Digital: Once a Great Idea, Now a Crucial Component
The article boasts a distinguished group banking leaders, including:
- Aaron Ryan, Executive Director for Middle Market Banking, JPMorgan Chase
- Alan Prohaska, Regional President and Head of Corporate Banking, PNC
- Jeff Friesen, President of the Southwest Region, Enterprise Bank & Trust
- Nathan Rogge, President and CEO, Friendly Hills Bank
- Cliff Cho, Senior Vice President and Market Executive, Bank of America
- Kris Ilkov, Executive Vice President and Southwest Regional Director, Umpqua Bank
- Manuel Rodriguez, Commercial Banking Market President, U.S. Bank
- Chris Grassa, Senior Managing Director of Commercial Banking, Torrey Pines Bank
The consensus of the group is that digital has become a crucial component in banking. JPMorgan Chase Executive Director for Middle Market Banking Aaron Ryan sees “an opportunity to solve a real set of pain points” for clients by taking “a digital-first mindset.”
“Using client-centric design, we have worked to deliver personalized, data-driven solutions enabling our clients to achieve their goals and have an enhanced client experience,” he said. “We’re currently seeing that local businesses are building on digital banking solutions implemented during COVID and continuing to look for digital banking tools and services that automate processes and make their work life easier, making it imperative for us to seek better ways to serve clients through continuous innovation.”

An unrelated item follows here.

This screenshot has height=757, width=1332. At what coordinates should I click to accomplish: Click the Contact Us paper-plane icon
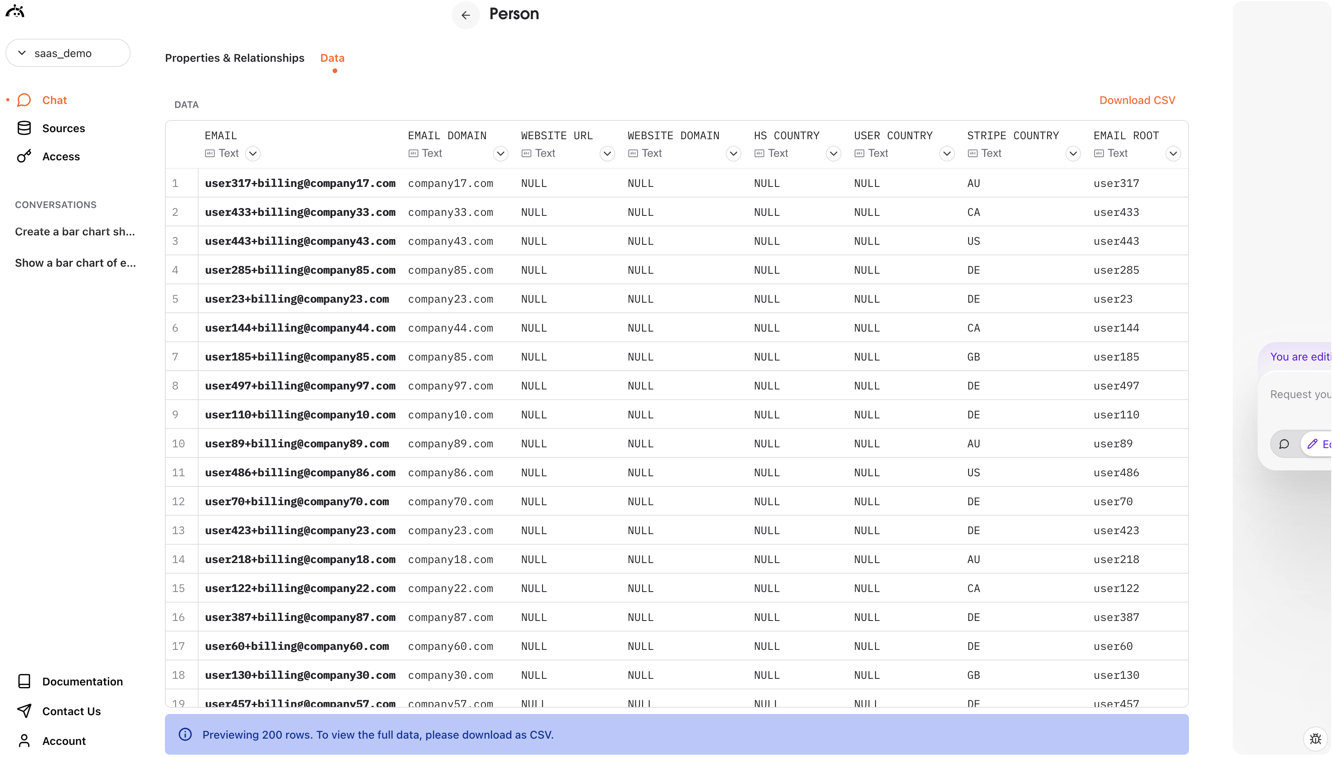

Alan Prohaska, regional president and head of corporate banking for PNC in San Diego, noted that the move to digital was already underway before the pandemic accelerated adoption -- driven by a desire to reduce paper and streamline processes.
“However, many were accustomed to old workflows, and the human intervention and interaction involved with these processes, so adoption rates of new technology were lower,” he said. “The pandemic and disruptions in the labor market have accelerated the adoption of more sophisticated treasury automation tools, helping businesses operate more efficiently and reducing human errors.”
Jeff Friesen, president of the southwest region at Enterprise Bank & Trust, also noted that digital adoption was already underway, but greatly accelerated when the pandemic hit and branches closed.
"In 2020, our number of online banking users increased 12%, business remote deposits increased 25%, and the number of wire transfers increased 40%.”
Investment in Technology
But, many leaders also understand that it is a necessity.
Cliff Cho, senior vice president and market executive for Bank of America in San Diego, notes that digital technology has always been a priority for his organization.
“One of our key investments every year is digital technology, to keep us on the forefront. Over the past 12 years, the bank has dedicated more than $35 billion to tech spending, and in 2022 alone has set aside $3.6 billion to continue those efforts.”
Friendly Hills Bank President and CEO Nathan Rogge identifies fraud, risk, and cybersecurity as top concerns for banks in the digital era -- requiring investment.
“The rise in digitals tools has forced banks to make a large investment in technology."
Modernizing Check Deposits
Technology has been key in streamlining many deposit channels for checks. Mr. Friesen explained that, while remote deposit was already being utilized by consumers, the pandemic "helped push further adoption of things like online banking, remote deposit and wires," with business remote deposits seeing a 25% increase.
However, the article points to data from a recent Chase Small Business Pulse Survey that shows:
- 83% of small business owners say being easy to work with is an important attribute in a financial services partner
- 82% want easy-to-use online platforms
- 81% want easy-to-contact live support
Mr. Rogge reaffirms the need for branches, especially when it comes to retailers with heavy cash flow, as they still frequent branches to make deposits. This is why banks are looking towards technologies like AI and machine learning to modernize traditional payment channels like checks -- providing a seamless and consistent experience from digital to in-person.
As banks look to maintain relationships while providing a "frictionless experience," we will continue to see certain forward-looking banks make huge investments in technology.